It may come as a surprise to many that Ian Wright played more league matches for Crystal Palace than he did for Arsenal. Such an icon is Wright in the red half of North London that he seems almost synonymous with the Gunners, a figure inextricably associated with Highbury, George Graham and being the ‘1’ in ‘1-0 to the Arsenal’.
Unless you’re a Palace supporter, you don’t think of Selhurst Park when you think of Ian Wright. You think of FA Cup final goals against Sheffield Wednesday, prematurely revealed celebratory t-shirts and, of course, Chicken Tonight and Nescafe. Ian Wright, Wright, Wright.
Ian Wright equals Arsenal, Arsenal equals Ian Wright. And yet, he didn’t actually pitch up at Highbury until he was 27, and spent six years with the Eagles, making 225 appearances – compared to 221 for Arsenal – and scoring 92 times in the league for the club. For Palace fans of a certain vintage, he’s just as much of an icon as he is for Gooners.
In fact, Wright scored more goals for Palace than any other player after World War II and was named in the club’s ‘Centenary XI’ in 2005. His partnership with Mark Bright was lethal, with the pair largely responsible for firing their side from second tier to top tier in the late 1980s. Not bad for a player who it’s said – possibly apocryphally – was ‘purchased’ by Palace from Greenwich Borough for a set of weights.

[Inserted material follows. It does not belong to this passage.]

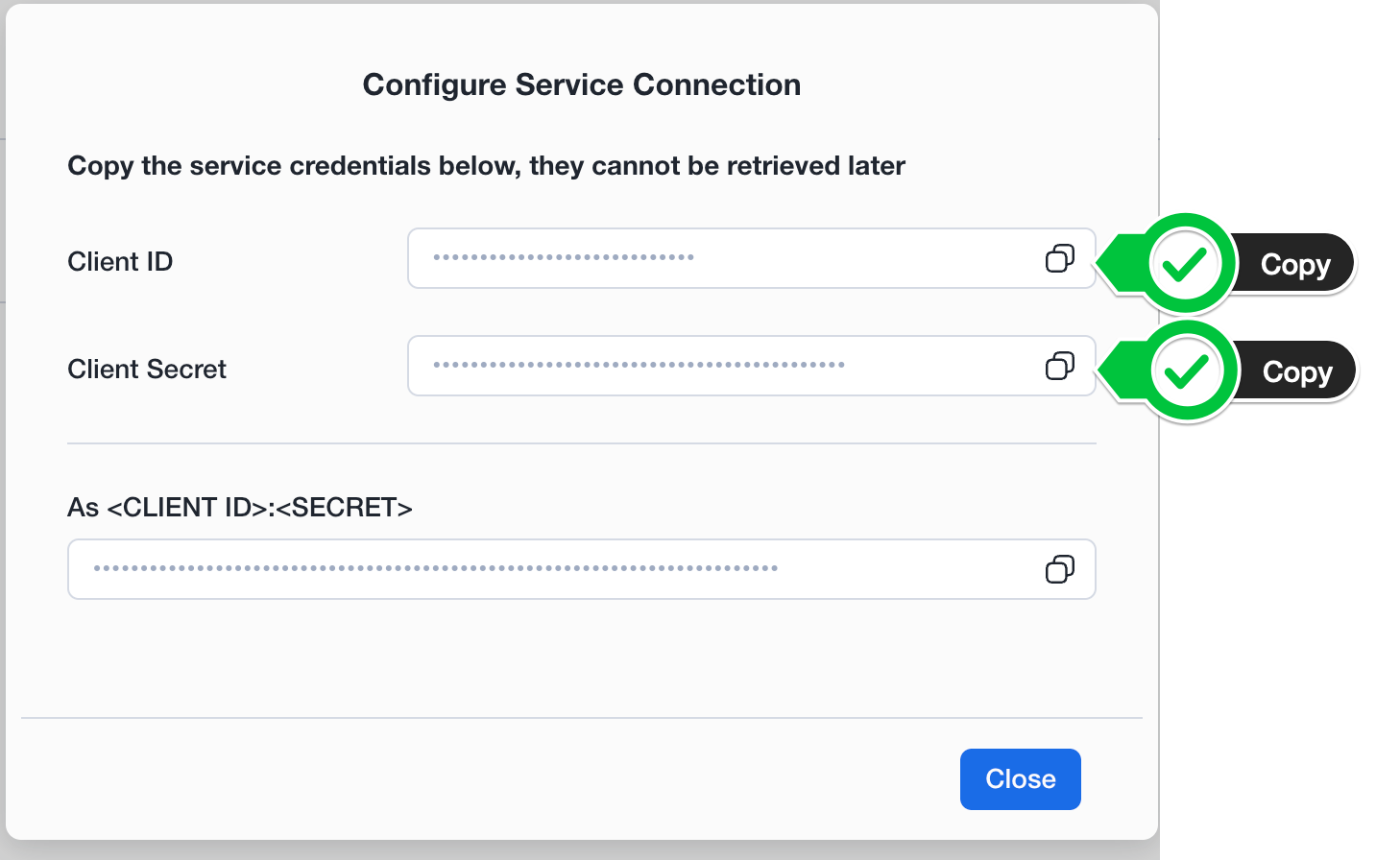Click green arrow pointer at Client Secret row
The image size is (1400, 860).
tap(1121, 371)
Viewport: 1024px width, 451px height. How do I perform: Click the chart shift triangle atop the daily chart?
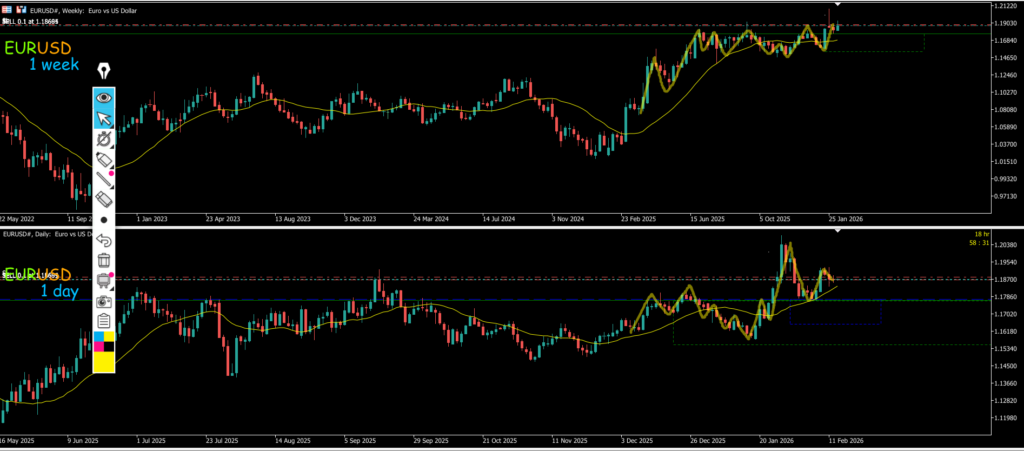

Wright, back then, was considered every bit as much Palace as he is Arsenal now. But he departed on bad terms, amid reports of ‘bitter rows’ following controversial remarks on TV from Palace chairman Ron Noades. According to The Guardian, “Noades was accused of racism after a Channel 4 documentary. Palace’s black players, he said, ‘lent skill and flair’, but, he added: ‘You also need white players in there to balance things up and give the team some brains and some common sense.’”
It was hardly shocking that Wright left not long after, although the same Guardian article suggest he and Bright repaired their relationship with Noades in subsequent years.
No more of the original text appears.